··· DATA ···

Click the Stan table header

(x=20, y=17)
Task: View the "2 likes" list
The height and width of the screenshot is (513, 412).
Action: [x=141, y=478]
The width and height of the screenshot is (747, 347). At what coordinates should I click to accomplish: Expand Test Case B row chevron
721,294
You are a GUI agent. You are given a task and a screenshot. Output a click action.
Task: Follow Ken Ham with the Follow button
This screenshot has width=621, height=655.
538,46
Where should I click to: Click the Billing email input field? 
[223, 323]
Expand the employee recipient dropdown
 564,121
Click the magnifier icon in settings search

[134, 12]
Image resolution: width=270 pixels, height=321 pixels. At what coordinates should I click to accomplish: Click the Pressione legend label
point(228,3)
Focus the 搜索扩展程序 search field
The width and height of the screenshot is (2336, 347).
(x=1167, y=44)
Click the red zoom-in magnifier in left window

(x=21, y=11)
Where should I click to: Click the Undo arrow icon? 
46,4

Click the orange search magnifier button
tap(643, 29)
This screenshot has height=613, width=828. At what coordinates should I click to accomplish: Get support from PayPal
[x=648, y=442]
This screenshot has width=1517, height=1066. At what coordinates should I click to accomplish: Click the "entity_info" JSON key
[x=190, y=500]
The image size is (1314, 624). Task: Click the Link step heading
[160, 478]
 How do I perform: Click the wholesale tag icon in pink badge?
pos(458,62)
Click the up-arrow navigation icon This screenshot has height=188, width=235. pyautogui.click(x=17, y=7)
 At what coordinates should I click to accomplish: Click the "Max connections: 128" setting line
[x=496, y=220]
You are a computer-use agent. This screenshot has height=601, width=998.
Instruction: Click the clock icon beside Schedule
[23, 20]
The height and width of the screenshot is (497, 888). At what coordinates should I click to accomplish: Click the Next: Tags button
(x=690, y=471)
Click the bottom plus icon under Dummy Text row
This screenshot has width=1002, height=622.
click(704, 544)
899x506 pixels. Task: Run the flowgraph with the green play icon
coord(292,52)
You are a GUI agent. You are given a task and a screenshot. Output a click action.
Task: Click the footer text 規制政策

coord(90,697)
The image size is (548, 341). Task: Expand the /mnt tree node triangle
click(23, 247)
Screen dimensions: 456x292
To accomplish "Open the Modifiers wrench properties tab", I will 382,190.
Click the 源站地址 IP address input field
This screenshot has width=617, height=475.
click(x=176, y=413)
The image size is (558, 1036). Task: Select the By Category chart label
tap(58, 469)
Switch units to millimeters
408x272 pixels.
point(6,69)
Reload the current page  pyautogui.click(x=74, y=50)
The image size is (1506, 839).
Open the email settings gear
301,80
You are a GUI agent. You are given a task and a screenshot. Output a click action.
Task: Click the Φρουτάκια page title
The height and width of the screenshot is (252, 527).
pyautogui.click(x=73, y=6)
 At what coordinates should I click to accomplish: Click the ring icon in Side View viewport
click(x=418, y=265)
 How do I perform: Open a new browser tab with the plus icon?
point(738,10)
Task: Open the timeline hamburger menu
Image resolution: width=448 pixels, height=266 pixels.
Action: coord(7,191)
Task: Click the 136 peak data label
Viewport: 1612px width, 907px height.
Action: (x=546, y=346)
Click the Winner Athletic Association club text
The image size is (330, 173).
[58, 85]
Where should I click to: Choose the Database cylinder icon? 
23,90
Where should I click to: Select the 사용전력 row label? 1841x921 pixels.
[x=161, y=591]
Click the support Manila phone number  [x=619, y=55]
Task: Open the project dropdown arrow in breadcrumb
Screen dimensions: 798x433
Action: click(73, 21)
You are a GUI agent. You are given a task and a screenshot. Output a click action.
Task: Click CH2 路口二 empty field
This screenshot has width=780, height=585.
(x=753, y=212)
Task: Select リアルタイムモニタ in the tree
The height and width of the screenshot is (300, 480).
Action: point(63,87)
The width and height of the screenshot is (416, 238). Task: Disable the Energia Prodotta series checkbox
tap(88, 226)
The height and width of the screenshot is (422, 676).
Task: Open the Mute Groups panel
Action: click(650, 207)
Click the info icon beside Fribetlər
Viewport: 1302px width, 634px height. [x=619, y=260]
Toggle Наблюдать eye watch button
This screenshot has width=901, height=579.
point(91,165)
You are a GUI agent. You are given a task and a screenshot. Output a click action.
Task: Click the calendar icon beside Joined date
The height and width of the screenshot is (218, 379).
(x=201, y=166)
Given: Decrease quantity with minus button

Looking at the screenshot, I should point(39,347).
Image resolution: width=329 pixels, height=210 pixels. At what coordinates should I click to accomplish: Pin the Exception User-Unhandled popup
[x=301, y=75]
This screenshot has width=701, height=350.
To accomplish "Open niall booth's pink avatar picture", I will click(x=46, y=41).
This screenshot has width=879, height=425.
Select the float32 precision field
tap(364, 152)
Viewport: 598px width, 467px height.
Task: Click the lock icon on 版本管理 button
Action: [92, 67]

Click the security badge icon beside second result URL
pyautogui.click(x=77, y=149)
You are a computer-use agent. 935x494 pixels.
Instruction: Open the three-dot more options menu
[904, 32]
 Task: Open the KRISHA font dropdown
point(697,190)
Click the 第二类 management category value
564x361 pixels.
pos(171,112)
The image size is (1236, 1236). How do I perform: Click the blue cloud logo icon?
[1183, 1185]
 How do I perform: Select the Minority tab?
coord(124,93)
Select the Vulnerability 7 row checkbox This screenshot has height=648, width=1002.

···

§ HOW TO COMPLETE THIS TASK
Preserving every character, copy the records above out again.

§ REPLY
Click the Stan table header

(x=20, y=17)
Task: View the "2 likes" list
The height and width of the screenshot is (513, 412).
Action: [x=141, y=478]
The width and height of the screenshot is (747, 347). At what coordinates should I click to accomplish: Expand Test Case B row chevron
721,294
You are a GUI agent. You are given a task and a screenshot. Output a click action.
Task: Follow Ken Ham with the Follow button
This screenshot has width=621, height=655.
538,46
Where should I click to: Click the Billing email input field? 
[223, 323]
Expand the employee recipient dropdown
 564,121
Click the magnifier icon in settings search

[134, 12]
Image resolution: width=270 pixels, height=321 pixels. At what coordinates should I click to accomplish: Click the Pressione legend label
point(228,3)
Focus the 搜索扩展程序 search field
The width and height of the screenshot is (2336, 347).
(x=1167, y=44)
Click the red zoom-in magnifier in left window

(x=21, y=11)
Where should I click to: Click the Undo arrow icon? 
46,4

Click the orange search magnifier button
tap(643, 29)
This screenshot has height=613, width=828. At what coordinates should I click to accomplish: Get support from PayPal
[x=648, y=442]
This screenshot has width=1517, height=1066. At what coordinates should I click to accomplish: Click the "entity_info" JSON key
[x=190, y=500]
The image size is (1314, 624). Task: Click the Link step heading
[160, 478]
 How do I perform: Click the wholesale tag icon in pink badge?
pos(458,62)
Click the up-arrow navigation icon This screenshot has height=188, width=235. pyautogui.click(x=17, y=7)
 At what coordinates should I click to accomplish: Click the "Max connections: 128" setting line
[x=496, y=220]
You are a computer-use agent. This screenshot has height=601, width=998.
Instruction: Click the clock icon beside Schedule
[23, 20]
The height and width of the screenshot is (497, 888). At what coordinates should I click to accomplish: Click the Next: Tags button
(x=690, y=471)
Click the bottom plus icon under Dummy Text row
This screenshot has width=1002, height=622.
click(704, 544)
899x506 pixels. Task: Run the flowgraph with the green play icon
coord(292,52)
You are a GUI agent. You are given a task and a screenshot. Output a click action.
Task: Click the footer text 規制政策

coord(90,697)
The image size is (548, 341). Task: Expand the /mnt tree node triangle
click(23, 247)
Screen dimensions: 456x292
To accomplish "Open the Modifiers wrench properties tab", I will 382,190.
Click the 源站地址 IP address input field
This screenshot has width=617, height=475.
click(x=176, y=413)
The image size is (558, 1036). Task: Select the By Category chart label
tap(58, 469)
Switch units to millimeters
408x272 pixels.
point(6,69)
Reload the current page  pyautogui.click(x=74, y=50)
The image size is (1506, 839).
Open the email settings gear
301,80
You are a GUI agent. You are given a task and a screenshot. Output a click action.
Task: Click the Φρουτάκια page title
The height and width of the screenshot is (252, 527).
pyautogui.click(x=73, y=6)
 At what coordinates should I click to accomplish: Click the ring icon in Side View viewport
click(x=418, y=265)
 How do I perform: Open a new browser tab with the plus icon?
point(738,10)
Task: Open the timeline hamburger menu
Image resolution: width=448 pixels, height=266 pixels.
Action: coord(7,191)
Task: Click the 136 peak data label
Viewport: 1612px width, 907px height.
Action: (x=546, y=346)
Click the Winner Athletic Association club text
The image size is (330, 173).
[58, 85]
Where should I click to: Choose the Database cylinder icon? 
23,90
Where should I click to: Select the 사용전력 row label? 1841x921 pixels.
[x=161, y=591]
Click the support Manila phone number  [x=619, y=55]
Task: Open the project dropdown arrow in breadcrumb
Screen dimensions: 798x433
Action: click(73, 21)
You are a GUI agent. You are given a task and a screenshot. Output a click action.
Task: Click CH2 路口二 empty field
This screenshot has width=780, height=585.
(x=753, y=212)
Task: Select リアルタイムモニタ in the tree
The height and width of the screenshot is (300, 480).
Action: point(63,87)
The width and height of the screenshot is (416, 238). Task: Disable the Energia Prodotta series checkbox
tap(88, 226)
The height and width of the screenshot is (422, 676).
Task: Open the Mute Groups panel
Action: click(650, 207)
Click the info icon beside Fribetlər
Viewport: 1302px width, 634px height. [x=619, y=260]
Toggle Наблюдать eye watch button
This screenshot has width=901, height=579.
point(91,165)
You are a GUI agent. You are given a task and a screenshot. Output a click action.
Task: Click the calendar icon beside Joined date
The height and width of the screenshot is (218, 379).
(x=201, y=166)
Given: Decrease quantity with minus button

Looking at the screenshot, I should point(39,347).
Image resolution: width=329 pixels, height=210 pixels. At what coordinates should I click to accomplish: Pin the Exception User-Unhandled popup
[x=301, y=75]
This screenshot has width=701, height=350.
To accomplish "Open niall booth's pink avatar picture", I will click(x=46, y=41).
This screenshot has width=879, height=425.
Select the float32 precision field
tap(364, 152)
Viewport: 598px width, 467px height.
Task: Click the lock icon on 版本管理 button
Action: [92, 67]

Click the security badge icon beside second result URL
pyautogui.click(x=77, y=149)
You are a computer-use agent. 935x494 pixels.
Instruction: Open the three-dot more options menu
[904, 32]
 Task: Open the KRISHA font dropdown
point(697,190)
Click the 第二类 management category value
564x361 pixels.
pos(171,112)
The image size is (1236, 1236). How do I perform: Click the blue cloud logo icon?
[1183, 1185]
 How do I perform: Select the Minority tab?
coord(124,93)
Select the Vulnerability 7 row checkbox This screenshot has height=648, width=1002.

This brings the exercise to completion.